Detect the langugage of any piece of text — the text goes in and a language comes out. This is a Javascript port of the Compact Language Detector from Chromium.
Compactness is relative: cld.js is 1 MB minified and gzipped, 3 MB just minified and 9.6 MB in its original form.
Cld.js provides function detectLangugage(text) which returns the name of the language of the text.
To see an example:
-
In a browser, open "demo.html". For now, works only in Chrome and Firefox.
-
On Node.js, run "node demo-node.js".
Note that the porting may have caused degradation in the language detection! The library has not been much tested.

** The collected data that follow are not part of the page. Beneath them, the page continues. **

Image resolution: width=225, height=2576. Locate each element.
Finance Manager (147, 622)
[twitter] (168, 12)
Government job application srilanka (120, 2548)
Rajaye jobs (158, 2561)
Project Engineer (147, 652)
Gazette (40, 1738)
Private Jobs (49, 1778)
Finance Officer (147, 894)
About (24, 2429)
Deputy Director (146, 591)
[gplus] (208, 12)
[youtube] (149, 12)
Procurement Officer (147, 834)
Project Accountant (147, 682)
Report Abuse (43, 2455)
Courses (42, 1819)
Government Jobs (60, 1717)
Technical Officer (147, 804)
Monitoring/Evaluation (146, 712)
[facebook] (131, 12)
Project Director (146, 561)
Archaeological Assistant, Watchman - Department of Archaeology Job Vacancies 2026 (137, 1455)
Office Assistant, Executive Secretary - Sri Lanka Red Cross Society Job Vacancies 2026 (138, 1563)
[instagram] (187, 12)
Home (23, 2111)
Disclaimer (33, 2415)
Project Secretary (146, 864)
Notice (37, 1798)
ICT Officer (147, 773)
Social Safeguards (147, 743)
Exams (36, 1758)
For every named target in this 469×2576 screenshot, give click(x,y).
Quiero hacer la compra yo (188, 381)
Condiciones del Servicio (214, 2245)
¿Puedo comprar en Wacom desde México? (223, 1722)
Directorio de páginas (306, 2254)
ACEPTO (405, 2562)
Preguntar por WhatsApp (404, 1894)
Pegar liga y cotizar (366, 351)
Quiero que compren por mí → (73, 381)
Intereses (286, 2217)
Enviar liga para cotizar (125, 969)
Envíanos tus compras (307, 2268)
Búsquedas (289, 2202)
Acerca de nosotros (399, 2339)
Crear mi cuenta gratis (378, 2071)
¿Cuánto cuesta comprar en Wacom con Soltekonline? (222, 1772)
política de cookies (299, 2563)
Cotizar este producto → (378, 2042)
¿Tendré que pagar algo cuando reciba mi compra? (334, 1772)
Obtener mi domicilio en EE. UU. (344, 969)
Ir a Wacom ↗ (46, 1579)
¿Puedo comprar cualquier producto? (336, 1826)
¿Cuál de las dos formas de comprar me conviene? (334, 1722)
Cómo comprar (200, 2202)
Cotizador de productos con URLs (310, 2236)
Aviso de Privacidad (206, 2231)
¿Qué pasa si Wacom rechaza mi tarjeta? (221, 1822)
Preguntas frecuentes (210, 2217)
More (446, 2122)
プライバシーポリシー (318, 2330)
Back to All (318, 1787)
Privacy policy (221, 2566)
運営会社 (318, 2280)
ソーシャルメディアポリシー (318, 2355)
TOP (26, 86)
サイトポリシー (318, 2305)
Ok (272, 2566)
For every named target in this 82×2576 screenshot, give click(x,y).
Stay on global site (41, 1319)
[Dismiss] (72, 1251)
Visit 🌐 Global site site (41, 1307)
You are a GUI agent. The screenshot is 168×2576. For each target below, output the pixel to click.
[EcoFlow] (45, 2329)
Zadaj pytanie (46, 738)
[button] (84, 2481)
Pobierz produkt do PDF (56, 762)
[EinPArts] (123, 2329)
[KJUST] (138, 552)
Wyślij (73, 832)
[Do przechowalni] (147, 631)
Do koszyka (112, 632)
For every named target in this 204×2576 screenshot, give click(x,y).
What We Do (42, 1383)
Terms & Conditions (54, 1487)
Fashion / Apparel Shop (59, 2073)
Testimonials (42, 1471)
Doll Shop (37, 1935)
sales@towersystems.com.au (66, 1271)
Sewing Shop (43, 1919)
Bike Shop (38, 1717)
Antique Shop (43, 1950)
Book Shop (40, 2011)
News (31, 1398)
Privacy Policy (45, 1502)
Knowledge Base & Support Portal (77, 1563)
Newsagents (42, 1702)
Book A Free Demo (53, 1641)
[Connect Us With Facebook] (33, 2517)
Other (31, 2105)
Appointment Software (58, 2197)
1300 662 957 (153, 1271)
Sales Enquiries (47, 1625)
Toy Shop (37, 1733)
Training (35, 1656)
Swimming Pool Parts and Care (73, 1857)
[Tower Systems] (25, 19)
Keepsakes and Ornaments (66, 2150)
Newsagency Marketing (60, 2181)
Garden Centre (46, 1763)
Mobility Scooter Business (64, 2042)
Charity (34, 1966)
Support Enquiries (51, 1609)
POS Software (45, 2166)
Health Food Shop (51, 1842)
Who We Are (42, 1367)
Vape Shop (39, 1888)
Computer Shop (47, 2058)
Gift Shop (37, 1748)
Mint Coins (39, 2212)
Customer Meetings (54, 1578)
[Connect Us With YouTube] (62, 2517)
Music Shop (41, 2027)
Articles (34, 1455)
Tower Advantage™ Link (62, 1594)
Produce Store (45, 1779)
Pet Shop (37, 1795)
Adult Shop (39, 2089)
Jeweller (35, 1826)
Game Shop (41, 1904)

The library is extracted from the source code for Google's Chromium library:
http://src.chromium.org/svn/trunk/src/third_party/cld
The extracted version is based on the version extracted by Mike McCandless:
http://code.google.com/p/chromium-compact-language-detector/
http://blog.mikemccandless.com/2011/10/language-detection-with-googles-compact.html
The LICENSE is the same as Chromium's LICENSE (which is used in the extracted version as well).
-
Put Emscripten (or a link to it) into the folder "emscripten" and install all its requirements.
-
Install uglify.js by running:
npm uglify-js
-
Run:
cd src sh build.sh node minify.js
Main parts for getting the library to port to javascript:
- The extracted source code of the library was first taken from:
http://src.chromium.org/svn/trunk/src/third_party/cld
-
"src/cldapp.cc" was made based on the "example.cc"
-
"src/build.sh" was tuned to use Emscripten
-
"src/base/build_config.h" was tuned to hard-code os and architecture defines
-
"src/minify.js" and "src/assets/*.js" were added to compress the file, wrap it in a function and clean the code
-
Have a pretty API for getting the reliability of the detection and the language code in addition of the language name.
-
Make it compress under 1MB :).
-
Make some nice tweet or news article demo
-
Use the library for something
-
Create tests or port the original ones from Chromium